Transverse myelitis (TM) is a rare neurological disorder defined as acute inflammation affecting the spinal cord. This inflammation damages the myelin, the protective covering around nerve fibers, disrupting the flow of electrical signals between the brain and the rest of the body. Symptoms, which often include weakness, sensory changes, and bladder dysfunction, develop rapidly over hours or days. Due to the nonspecific nature of these symptoms, Magnetic Resonance Imaging (MRI) of the spine is the primary diagnostic tool used in the initial evaluation.

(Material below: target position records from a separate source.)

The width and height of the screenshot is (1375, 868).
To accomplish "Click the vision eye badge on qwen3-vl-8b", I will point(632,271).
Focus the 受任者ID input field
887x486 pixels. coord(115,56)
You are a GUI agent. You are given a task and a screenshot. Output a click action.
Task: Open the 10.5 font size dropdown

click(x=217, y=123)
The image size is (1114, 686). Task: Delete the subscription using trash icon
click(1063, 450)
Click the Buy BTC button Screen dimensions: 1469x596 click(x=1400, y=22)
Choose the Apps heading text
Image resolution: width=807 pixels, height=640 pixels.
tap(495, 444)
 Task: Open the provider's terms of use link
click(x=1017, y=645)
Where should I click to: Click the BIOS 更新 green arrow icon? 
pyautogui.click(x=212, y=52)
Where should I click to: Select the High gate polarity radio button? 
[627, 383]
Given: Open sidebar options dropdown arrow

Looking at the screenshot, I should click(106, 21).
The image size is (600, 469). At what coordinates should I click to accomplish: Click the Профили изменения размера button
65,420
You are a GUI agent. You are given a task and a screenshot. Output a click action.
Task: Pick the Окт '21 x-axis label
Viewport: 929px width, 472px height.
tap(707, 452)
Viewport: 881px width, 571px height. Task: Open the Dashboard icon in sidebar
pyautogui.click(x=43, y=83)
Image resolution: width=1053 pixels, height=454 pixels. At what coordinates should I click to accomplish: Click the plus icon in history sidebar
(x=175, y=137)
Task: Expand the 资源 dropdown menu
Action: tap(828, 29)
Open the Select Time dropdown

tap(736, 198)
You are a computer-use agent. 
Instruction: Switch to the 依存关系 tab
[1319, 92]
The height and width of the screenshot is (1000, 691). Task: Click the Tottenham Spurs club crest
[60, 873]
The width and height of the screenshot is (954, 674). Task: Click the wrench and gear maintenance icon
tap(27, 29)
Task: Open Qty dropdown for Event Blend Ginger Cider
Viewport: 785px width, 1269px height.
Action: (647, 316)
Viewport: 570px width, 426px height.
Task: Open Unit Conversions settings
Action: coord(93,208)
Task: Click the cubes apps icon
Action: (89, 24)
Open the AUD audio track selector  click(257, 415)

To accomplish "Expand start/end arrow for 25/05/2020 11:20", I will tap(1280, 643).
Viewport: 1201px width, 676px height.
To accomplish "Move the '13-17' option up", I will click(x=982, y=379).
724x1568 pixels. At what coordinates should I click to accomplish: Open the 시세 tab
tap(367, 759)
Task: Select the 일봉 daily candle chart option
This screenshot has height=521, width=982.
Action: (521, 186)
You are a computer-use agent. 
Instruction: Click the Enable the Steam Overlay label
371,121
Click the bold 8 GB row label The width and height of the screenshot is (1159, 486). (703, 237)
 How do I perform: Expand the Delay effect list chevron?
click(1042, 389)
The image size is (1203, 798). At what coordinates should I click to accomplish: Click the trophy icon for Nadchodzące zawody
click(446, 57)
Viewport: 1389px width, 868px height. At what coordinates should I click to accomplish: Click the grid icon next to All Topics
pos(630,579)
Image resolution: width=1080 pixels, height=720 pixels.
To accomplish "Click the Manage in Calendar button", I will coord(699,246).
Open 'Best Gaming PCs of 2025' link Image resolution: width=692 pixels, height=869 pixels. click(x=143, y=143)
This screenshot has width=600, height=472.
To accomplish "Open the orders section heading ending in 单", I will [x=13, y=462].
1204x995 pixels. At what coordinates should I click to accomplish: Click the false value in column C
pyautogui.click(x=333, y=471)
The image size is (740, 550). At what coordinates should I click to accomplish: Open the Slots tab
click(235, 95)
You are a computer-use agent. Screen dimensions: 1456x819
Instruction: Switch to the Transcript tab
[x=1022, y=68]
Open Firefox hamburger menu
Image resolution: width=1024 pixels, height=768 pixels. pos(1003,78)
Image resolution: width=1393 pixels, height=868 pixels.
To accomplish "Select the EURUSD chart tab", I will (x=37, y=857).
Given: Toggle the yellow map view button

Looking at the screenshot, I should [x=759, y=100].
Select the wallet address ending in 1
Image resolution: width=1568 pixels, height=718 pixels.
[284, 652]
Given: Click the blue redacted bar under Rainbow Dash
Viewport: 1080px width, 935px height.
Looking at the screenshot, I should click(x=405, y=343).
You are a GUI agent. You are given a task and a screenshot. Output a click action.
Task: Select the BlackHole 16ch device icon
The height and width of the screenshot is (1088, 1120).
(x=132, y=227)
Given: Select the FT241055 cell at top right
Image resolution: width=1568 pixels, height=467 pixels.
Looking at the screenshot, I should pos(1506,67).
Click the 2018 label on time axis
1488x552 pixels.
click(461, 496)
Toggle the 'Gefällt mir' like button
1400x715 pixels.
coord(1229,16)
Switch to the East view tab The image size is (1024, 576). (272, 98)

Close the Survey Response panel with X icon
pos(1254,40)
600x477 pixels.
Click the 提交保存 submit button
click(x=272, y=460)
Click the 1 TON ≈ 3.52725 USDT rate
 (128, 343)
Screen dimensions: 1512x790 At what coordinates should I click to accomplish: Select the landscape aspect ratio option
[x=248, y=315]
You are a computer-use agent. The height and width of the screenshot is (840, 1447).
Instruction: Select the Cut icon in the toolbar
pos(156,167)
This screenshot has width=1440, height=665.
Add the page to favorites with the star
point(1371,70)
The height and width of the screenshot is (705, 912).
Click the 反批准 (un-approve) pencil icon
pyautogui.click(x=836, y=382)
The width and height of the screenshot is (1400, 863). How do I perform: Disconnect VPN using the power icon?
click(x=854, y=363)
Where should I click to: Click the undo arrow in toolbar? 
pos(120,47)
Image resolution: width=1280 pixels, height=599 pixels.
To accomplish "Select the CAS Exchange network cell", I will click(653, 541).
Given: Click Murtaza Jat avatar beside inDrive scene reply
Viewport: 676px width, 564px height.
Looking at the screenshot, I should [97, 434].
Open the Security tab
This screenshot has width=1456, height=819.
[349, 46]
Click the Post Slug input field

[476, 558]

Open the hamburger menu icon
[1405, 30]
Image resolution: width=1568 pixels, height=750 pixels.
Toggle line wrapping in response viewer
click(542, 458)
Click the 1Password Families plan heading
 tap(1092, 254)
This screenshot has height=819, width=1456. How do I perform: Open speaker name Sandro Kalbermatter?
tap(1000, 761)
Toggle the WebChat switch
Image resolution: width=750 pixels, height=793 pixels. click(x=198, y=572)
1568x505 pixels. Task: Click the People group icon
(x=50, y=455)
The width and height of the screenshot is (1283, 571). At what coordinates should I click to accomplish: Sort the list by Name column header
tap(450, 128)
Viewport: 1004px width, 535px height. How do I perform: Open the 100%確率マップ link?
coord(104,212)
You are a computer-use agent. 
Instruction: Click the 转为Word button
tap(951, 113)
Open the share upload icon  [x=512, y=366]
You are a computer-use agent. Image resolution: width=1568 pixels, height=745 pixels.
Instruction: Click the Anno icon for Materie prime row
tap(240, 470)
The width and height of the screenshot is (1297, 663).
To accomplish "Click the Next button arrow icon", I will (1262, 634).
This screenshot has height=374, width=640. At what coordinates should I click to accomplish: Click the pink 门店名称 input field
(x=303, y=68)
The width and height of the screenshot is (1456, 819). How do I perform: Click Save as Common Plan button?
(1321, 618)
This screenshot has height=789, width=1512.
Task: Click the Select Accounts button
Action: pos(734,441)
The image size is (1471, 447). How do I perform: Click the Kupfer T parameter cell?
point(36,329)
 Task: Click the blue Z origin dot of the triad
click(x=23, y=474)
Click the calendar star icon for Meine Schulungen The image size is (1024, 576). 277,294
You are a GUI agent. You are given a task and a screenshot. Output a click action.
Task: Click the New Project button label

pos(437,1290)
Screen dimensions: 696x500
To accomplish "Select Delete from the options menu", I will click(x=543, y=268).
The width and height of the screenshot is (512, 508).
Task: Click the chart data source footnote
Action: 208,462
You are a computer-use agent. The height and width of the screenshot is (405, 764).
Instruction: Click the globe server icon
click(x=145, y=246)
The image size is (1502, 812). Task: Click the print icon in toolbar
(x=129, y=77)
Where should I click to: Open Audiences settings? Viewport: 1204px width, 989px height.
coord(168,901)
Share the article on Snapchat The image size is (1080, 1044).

The Necessity of Spinal MRI
Immediate imaging of the entire spine is required for any patient presenting with acute myelopathy. The primary purpose of the MRI is to urgently exclude mechanical compression of the spinal cord. Conditions such as a herniated disc, spinal tumor, or an epidural abscess can mimic TM symptoms but require immediate surgical intervention to prevent permanent paralysis.
The high-resolution images produced by the MRI allow physicians to clearly visualize the spinal cord parenchyma and surrounding structures. By using T1- and T2-weighted sequences, with and without an injected contrast agent, the MRI can distinguish between a non-compressive inflammatory lesion and a surgical emergency. Once a compressive cause is ruled out, the imaging confirms inflammation and characterizes the lesion.
Key Radiological Features of Transverse Myelitis
The characteristic finding of TM on MRI is a bright signal, known as T2 hyperintensity, within the spinal cord. This bright signal represents increased water content, indicating edema and inflammation within the affected segment. These lesions typically involve a large portion of the spinal cord’s cross-sectional area, often spanning more than two-thirds of its width.
A significant feature guiding diagnosis is the length of the inflammation along the spinal cord. TM is frequently characterized by Longitudinally Extensive Transverse Myelitis (LETM), defined as a lesion spanning three or more vertebral segments. While not exclusive to TM, this extensive length indicates a severe inflammatory process.
On axial images, the inflammation often shows a preference for the central gray matter. This pattern can sometimes produce a visual feature known as the “H-sign,” reflecting the shape of the gray matter on the scan. When an intravenous contrast agent like gadolinium is administered, the area of active inflammation may show enhancement. This enhancement occurs because inflammation temporarily breaks down the blood-brain barrier, allowing contrast material to leak into the tissue.
Differentiating TM from Related Conditions
Once a spinal cord lesion is confirmed, specific radiological patterns help differentiate TM from other demyelinating diseases. Multiple Sclerosis (MS) lesions tend to be shorter, spanning only one or two vertebral segments. MS lesions are also typically smaller and located peripherally, often along the surface of the spinal cord.
In contrast, Neuromyelitis Optica Spectrum Disorder (NMOSD) and Myelin Oligodendrocyte Glycoprotein Antibody Disease (MOGAD) frequently cause LETM, similar to idiopathic TM. NMOSD lesions, which are associated with the AQP4 antibody, often involve the entire cross-section of the cord and can be associated with more severe atrophy over time.
MOGAD lesions show a distinct tendency to involve the central gray matter, producing the axial H-sign more prominently than in NMOSD or MS. These lesions are also more likely to involve the conus medullaris (the bottom tip of the spinal cord). MOGAD lesions have a higher likelihood of resolving completely on subsequent follow-up MRIs compared to those seen in NMOSD.
Subsequent Diagnostic Testing
The spinal MRI confirms the presence, location, and characteristics of the myelitis, but it cannot identify the underlying cause of the inflammation. Therefore, additional non-imaging tests are necessary to classify the transverse myelitis as idiopathic, infectious, or associated with a specific autoimmune disorder.
A lumbar puncture (spinal tap) is performed to collect and analyze the Cerebrospinal Fluid (CSF) that surrounds the brain and spinal cord. CSF analysis can reveal an elevated white blood cell count (pleocytosis) or an increased IgG index, which are markers of inflammation within the central nervous system. The fluid is also tested to rule out infectious agents, such as viruses or bacteria, that could be causing the myelitis.
Blood tests are performed to search for specific antibodies that link the myelitis to a defined autoimmune condition. Testing for the Aquaporin-4 (AQP4) antibody and the Myelin Oligodendrocyte Glycoprotein (MOG) antibody is standard practice. The presence of these antibodies shifts the diagnosis from idiopathic TM to NMOSD or MOGAD, which significantly impacts long-term treatment and prognosis.